Malaysia’s drive to fully-developed status by 2020 and its young but ageing population pose a dual challenge: How does one provide the world-quality health care that the rakyat not only needs, but demands?

The rewards are greater than would appear at first thought. Not only improving the quality of life and increasing the productivity of workers, but also the benefits of a growing and skilled industry and medical tourism beckon if the Government can find the solution. On a smaller scale, if done properly, carefully-delivered health care can alleviate financial and health burdens on lower-income Malaysians that they would otherwise feel keenly.

In March, The Choice reported on Pakatan Rakyat’s attempts to attack the Government approach to these concerns before the Government even had an approach. With GE13 fast approaching, it is worth asking what solutions are available and what are planned.

The Government has responded on numerous fronts. Most obviously, it has opened the 1Malaysia Clinics, a way to bring daily medical attention not only to the kampung but also to those urban dwellers for whom the difference between a payment of RM30 and RM1 a visit — the latter the price of a trip to a 1Malaysia Clinic — can be the difference between scrounging through the month and beginning a drive to household prosperity.

Prime Minister Datuk Seri Najib Razak launched the 1Malaysia Clinic programme with the 2010 budget. The clinics are open 12 hours a day and offer front-line treatment for smaller but still significant ailments — such as fever, high blood pressure, asthma and basic first aid. These are not intended to replace the rest of the system but rather to both provide a cheap manner for the rakyat to deal with these real problems, and to relieve other clinics of the stress of dealing with these issues so they can turn to larger health concerns.

Najib is clear that the work to date is only a start, and that the Government has more planned. The Government is also working to develop the human capital needed to grow the health care sector.

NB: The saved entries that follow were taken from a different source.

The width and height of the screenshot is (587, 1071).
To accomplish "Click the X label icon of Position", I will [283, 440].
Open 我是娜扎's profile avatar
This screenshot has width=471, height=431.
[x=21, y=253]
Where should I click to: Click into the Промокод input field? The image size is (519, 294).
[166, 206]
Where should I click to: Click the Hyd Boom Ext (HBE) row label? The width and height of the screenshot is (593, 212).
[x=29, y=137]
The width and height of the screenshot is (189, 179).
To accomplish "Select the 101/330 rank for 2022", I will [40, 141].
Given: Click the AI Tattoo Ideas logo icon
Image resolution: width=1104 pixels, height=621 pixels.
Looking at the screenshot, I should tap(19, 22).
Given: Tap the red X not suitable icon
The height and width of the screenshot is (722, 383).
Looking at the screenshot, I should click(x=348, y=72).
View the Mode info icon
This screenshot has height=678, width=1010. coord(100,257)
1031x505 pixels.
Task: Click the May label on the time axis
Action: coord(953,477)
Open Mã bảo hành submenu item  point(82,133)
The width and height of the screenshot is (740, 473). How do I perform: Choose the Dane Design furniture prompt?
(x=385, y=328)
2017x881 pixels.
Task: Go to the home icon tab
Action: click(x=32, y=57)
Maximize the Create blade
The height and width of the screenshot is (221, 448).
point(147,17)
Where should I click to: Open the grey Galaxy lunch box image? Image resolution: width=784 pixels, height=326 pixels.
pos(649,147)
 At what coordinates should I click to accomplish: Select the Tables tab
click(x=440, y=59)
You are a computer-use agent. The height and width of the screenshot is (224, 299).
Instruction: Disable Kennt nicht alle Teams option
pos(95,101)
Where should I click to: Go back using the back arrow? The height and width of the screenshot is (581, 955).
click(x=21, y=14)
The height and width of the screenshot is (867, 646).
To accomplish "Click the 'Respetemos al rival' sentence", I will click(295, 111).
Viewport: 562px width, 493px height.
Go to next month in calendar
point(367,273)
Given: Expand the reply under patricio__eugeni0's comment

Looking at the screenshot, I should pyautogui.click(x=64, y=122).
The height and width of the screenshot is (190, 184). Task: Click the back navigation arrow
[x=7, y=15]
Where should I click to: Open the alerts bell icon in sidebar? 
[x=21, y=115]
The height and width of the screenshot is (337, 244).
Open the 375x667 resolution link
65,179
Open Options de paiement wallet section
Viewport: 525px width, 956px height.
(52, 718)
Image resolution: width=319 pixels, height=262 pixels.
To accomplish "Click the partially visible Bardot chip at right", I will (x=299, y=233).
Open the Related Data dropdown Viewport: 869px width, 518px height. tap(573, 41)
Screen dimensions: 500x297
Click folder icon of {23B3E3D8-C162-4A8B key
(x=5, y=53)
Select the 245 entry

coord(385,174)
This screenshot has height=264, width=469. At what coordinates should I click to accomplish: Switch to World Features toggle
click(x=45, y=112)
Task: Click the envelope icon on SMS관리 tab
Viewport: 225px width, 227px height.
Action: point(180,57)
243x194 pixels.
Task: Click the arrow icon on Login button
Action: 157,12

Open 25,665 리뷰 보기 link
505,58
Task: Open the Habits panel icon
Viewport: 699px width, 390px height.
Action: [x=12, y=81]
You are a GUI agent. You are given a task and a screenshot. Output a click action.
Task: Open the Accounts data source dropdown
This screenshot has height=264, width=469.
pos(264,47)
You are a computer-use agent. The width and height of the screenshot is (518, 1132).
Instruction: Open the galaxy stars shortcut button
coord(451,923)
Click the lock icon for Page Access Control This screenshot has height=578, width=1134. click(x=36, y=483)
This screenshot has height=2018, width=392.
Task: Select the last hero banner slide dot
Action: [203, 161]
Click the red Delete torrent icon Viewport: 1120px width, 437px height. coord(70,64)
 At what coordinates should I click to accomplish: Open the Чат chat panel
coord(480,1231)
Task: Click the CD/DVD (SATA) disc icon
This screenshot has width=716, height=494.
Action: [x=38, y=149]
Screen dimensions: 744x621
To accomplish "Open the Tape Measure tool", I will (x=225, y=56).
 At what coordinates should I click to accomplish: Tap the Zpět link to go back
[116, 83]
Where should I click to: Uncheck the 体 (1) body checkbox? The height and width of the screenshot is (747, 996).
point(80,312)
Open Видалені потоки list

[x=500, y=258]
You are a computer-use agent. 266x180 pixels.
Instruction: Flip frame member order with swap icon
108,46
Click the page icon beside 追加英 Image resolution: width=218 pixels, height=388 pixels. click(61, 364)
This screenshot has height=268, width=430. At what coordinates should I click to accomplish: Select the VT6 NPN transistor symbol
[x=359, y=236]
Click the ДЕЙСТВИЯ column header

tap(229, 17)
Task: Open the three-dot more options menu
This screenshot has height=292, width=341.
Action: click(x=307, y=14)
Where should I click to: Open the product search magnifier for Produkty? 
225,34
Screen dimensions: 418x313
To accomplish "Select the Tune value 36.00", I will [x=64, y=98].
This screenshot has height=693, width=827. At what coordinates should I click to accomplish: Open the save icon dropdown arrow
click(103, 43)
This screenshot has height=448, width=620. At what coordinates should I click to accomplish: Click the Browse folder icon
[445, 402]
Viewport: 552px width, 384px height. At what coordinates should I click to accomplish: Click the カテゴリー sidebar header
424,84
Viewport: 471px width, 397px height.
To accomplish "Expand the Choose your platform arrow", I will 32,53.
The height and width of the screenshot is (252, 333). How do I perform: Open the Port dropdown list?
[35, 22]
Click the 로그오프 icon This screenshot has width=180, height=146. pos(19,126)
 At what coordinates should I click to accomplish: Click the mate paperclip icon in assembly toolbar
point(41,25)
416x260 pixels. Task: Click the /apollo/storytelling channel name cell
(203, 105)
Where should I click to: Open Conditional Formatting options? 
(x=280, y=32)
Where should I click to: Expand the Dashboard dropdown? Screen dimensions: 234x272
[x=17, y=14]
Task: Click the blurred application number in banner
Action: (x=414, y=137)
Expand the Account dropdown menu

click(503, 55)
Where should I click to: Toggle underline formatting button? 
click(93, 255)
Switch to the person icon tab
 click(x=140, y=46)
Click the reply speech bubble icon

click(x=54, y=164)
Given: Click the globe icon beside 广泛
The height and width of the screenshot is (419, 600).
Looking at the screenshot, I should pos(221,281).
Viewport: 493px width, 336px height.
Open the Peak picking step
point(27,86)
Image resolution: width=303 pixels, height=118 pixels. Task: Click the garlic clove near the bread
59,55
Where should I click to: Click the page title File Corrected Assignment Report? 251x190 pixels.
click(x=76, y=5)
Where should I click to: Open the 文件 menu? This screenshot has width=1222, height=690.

The Health Ministry has placed targets to to that effect: Once the Economic Transformation Programme is complete, it is expected that there will be one doctor for every 400 citizens, an increase from the current level of approximately one for every 800, and one nurse for every two hundred citizens, up from one for just short of every 400. The Government is not only expanding the clinics for these health care facilities, but also the educational institutions for them.

Putrajaya is also keen on developing the country as a medical tourism hub, a source of economic growth that produces collateral benefits for the whole economy. Malaysia’s opportunity to offer low-cost, high-quality, high-end health care to the Asean region — already a growing industry — will encourage growth in the medical sector and in nominally unrelated sectors such as ordinary tourism, retail, and hospitality. It will also serve to showcase the country’s development and encourage foreign direct investment as the wealthy from abroad travel here and see the stability and growth of the country.

The entire world faces a series of growing health care concerns, brought on by insufficient planning, insufficient resources, escalating costs and in some places a population ageing too rapidly for its remaining work force to keep pace. It is to the Government’s credit that it moved to resolve these issues before they become problems here, and that it is not planning to rest on its achievements to date.